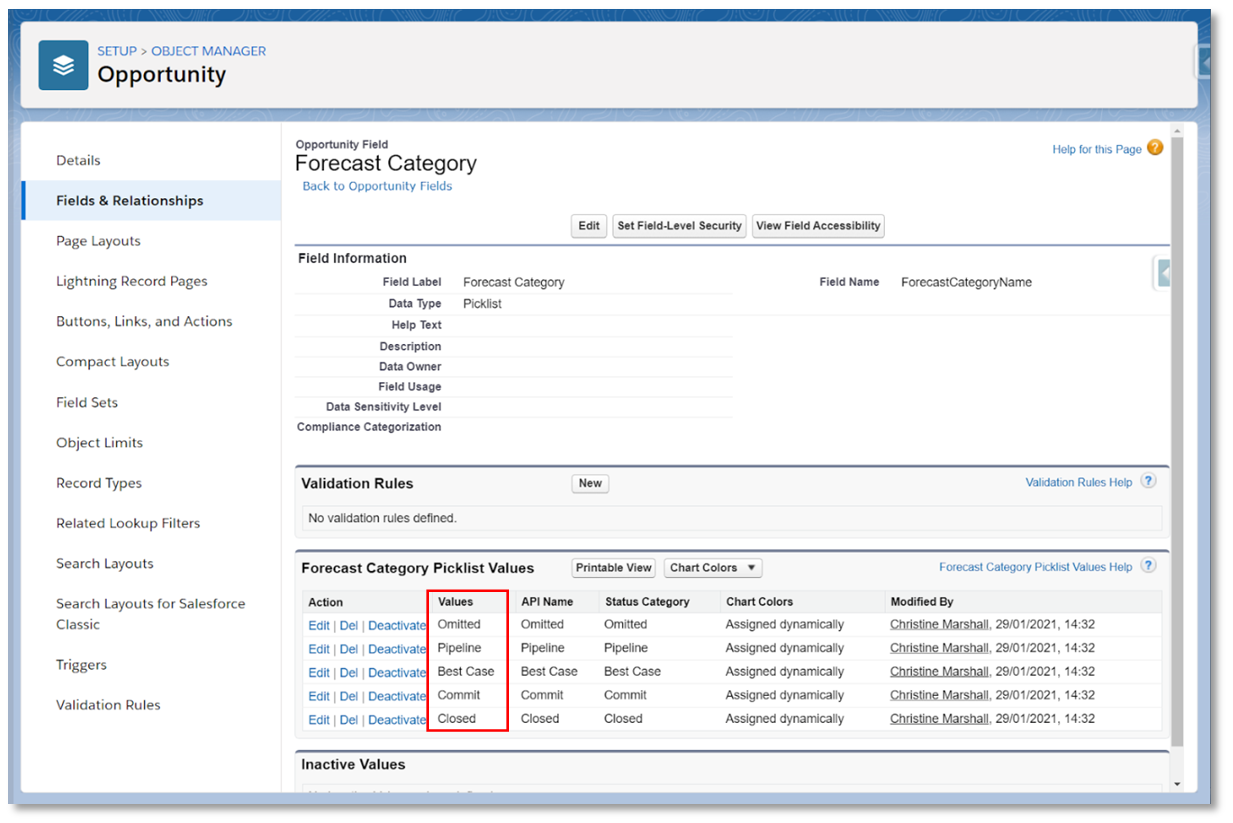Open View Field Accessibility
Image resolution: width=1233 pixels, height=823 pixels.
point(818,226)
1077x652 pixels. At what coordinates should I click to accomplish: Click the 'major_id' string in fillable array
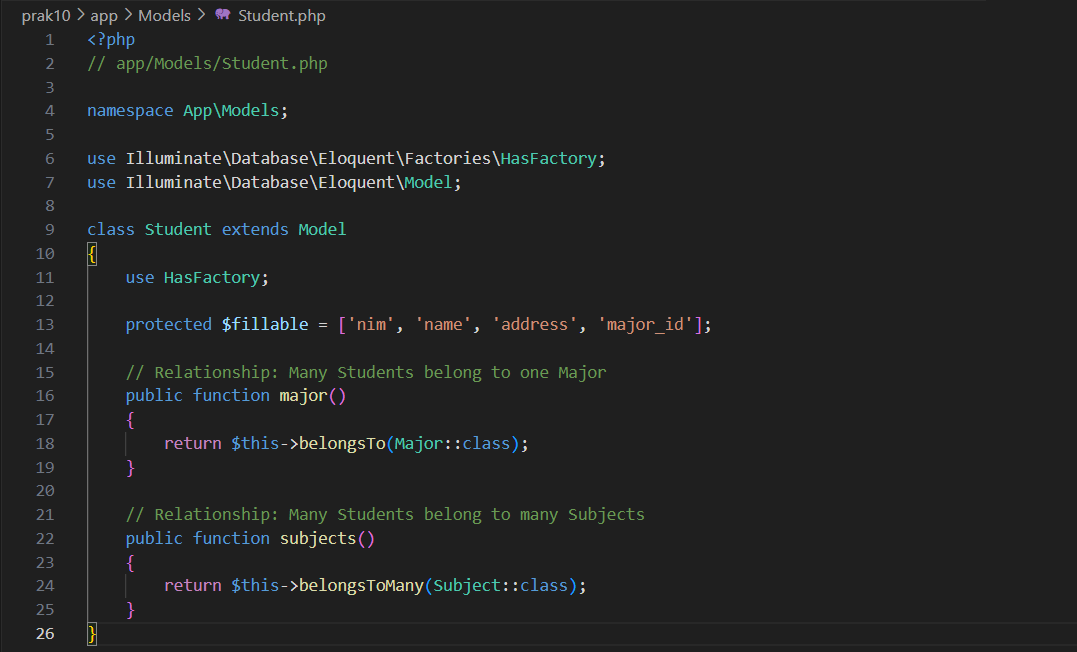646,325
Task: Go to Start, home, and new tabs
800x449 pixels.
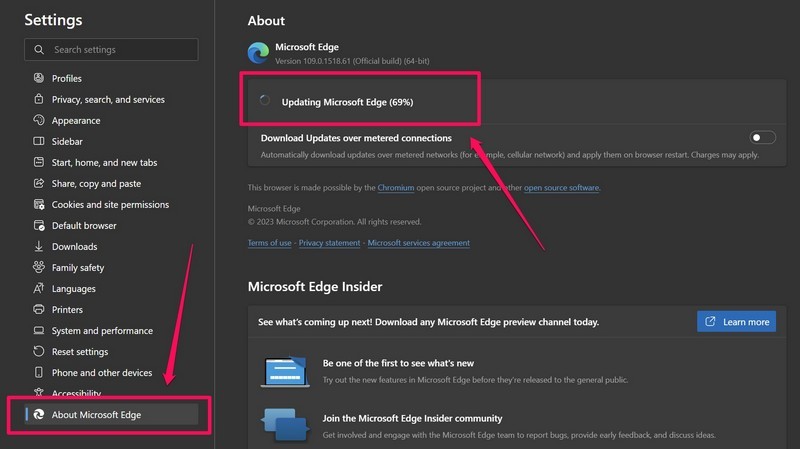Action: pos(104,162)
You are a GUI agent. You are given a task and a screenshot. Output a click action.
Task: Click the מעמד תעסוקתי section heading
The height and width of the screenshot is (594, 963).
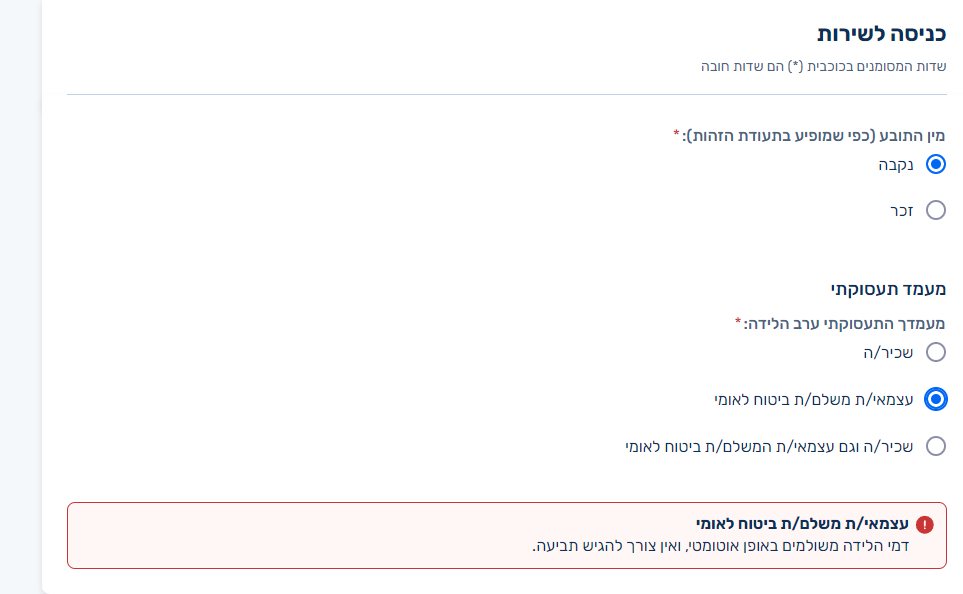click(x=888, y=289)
--
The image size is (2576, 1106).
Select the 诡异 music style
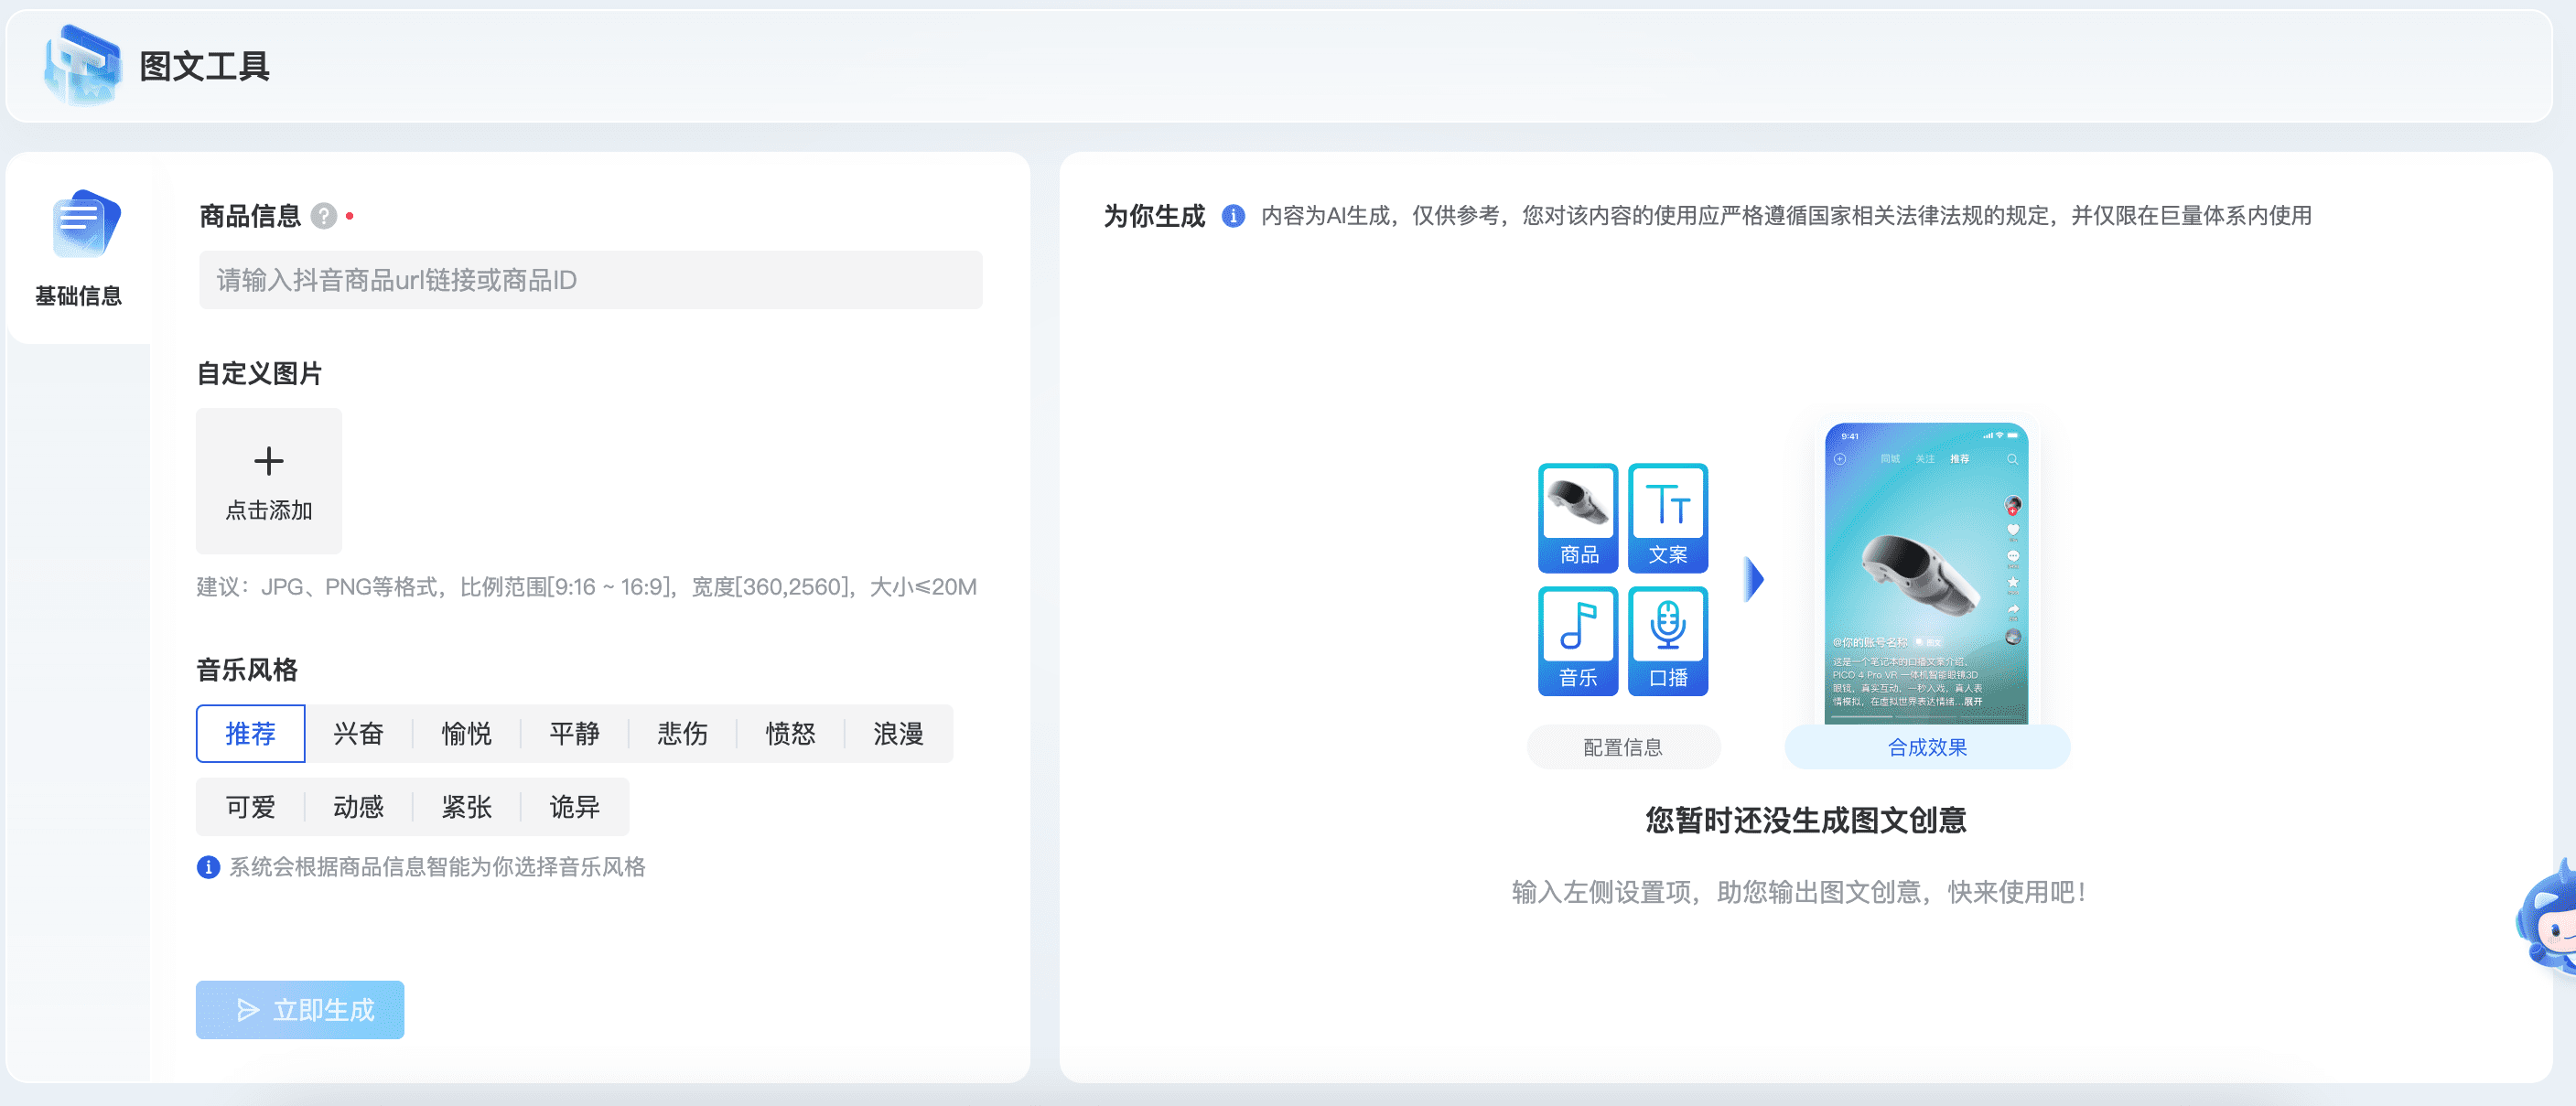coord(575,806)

### [WHAT IS EXPECTED]
Please find each line in the entries that contains the string "width" and copy those lines. Treat uppercase and lowercase as different.

### [WRITTEN RESPONSE]
Image resolution: width=1233 pixels, height=823 pixels.
The height and width of the screenshot is (594, 963).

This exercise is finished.